El Banco Central de Rusia ha formalizado una ofensiva judicial sin precedentes contra el depositario belga Euroclear. El Tribunal de Arbitraje de Moscú ha fijado para el próximo 16 de enero la audiencia preliminar de una demanda que reclama la astronómica cifra de 230.000 millones de dólares en daños y perjuicios, marcando el inicio de una confrontación que promete redefinir las reglas de la inmunidad soberana en el sistema financiero global.
La disputa surge como respuesta directa a la estrategia de la Unión Europea de utilizar los rendimientos de los activos rusos congelados para financiar el esfuerzo bélico y la reconstrucción de Ucrania. Para el Kremlin, esta maniobra no es solo una sanción, sino un «robo a gran escala».

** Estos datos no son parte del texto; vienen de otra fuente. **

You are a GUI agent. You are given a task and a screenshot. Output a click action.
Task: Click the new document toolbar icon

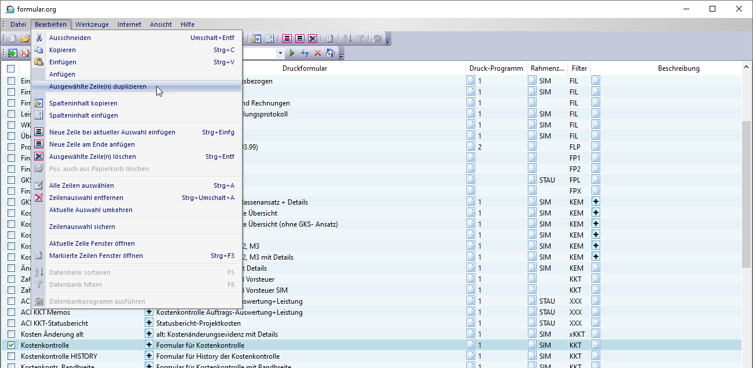(x=13, y=39)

La demanda presentada por la entidad que dirige Elvira Nabiúllina sostiene que las acciones de la institución belga han causado un perjuicio irreparable al BCR, al impedirle gestionar sus reservas y valores. Moscú argumenta que cualquier uso de estos fondos sin su consentimiento explícito viola tratados internacionales básicos, transformando lo que debería ser una custodia técnica en un instrumento de presión política.
Euroclear, que maneja billones de euros en transacciones diarias, se enfrenta a un riesgo reputacional y operativo sistémico. Mientras Bruselas defiende la legalidad de sus «préstamos de reparación», Rusia prepara el terreno para una guerra de embargos cruzados que podría paralizar flujos de capital esenciales.